• **Assignment**
Copy, word for word, the stretch of material below from the line containing "Locate an element" through the end of the material. Leave the pictures out.

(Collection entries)
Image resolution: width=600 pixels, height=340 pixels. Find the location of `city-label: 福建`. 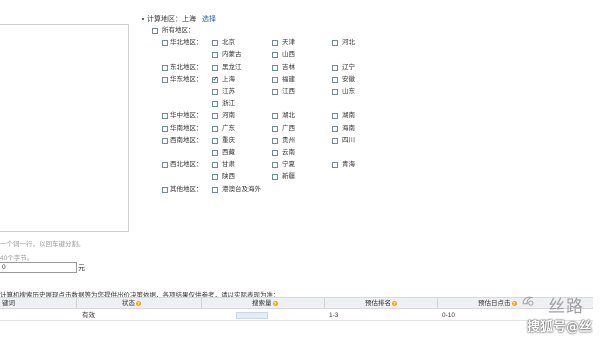

city-label: 福建 is located at coordinates (288, 79).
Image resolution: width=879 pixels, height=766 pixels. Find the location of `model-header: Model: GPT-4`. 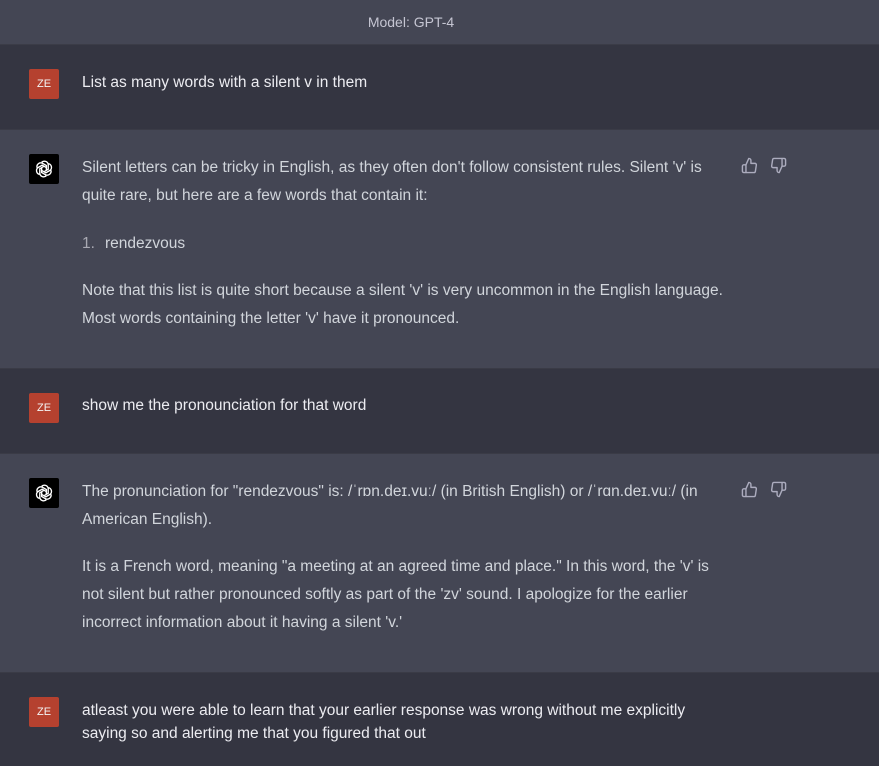

model-header: Model: GPT-4 is located at coordinates (440, 22).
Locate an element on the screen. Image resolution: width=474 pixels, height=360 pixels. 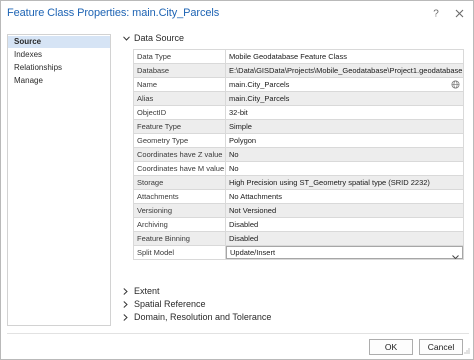
help-button: ? is located at coordinates (436, 13).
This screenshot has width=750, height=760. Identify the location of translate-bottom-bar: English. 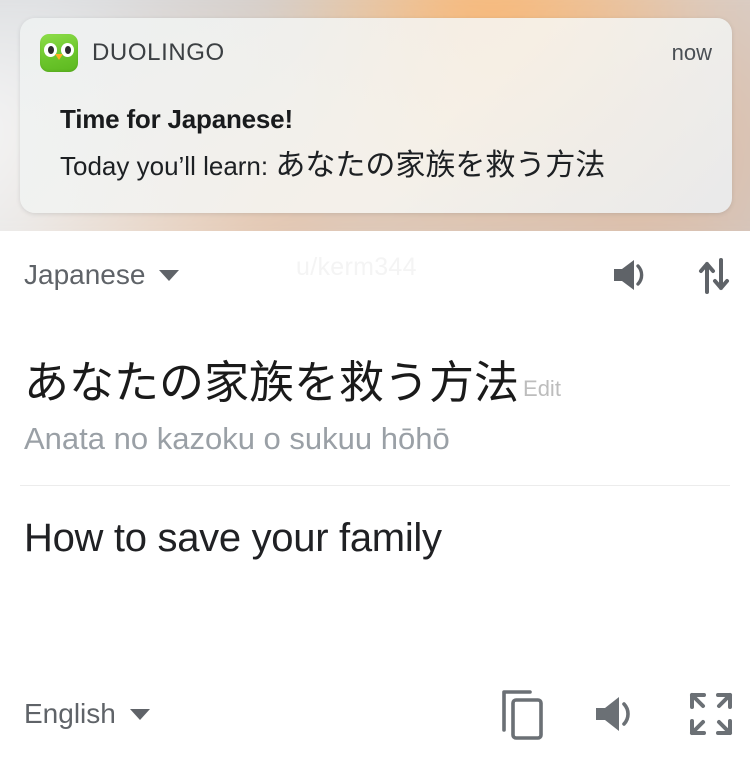
(375, 714).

• **Answer to the problem**
Locate an element on the screen. Image resolution: width=474 pixels, height=360 pixels. 
help-button: ? is located at coordinates (436, 13).
This screenshot has width=750, height=760. Identify the location of translate-bottom-bar: English. 
(375, 714).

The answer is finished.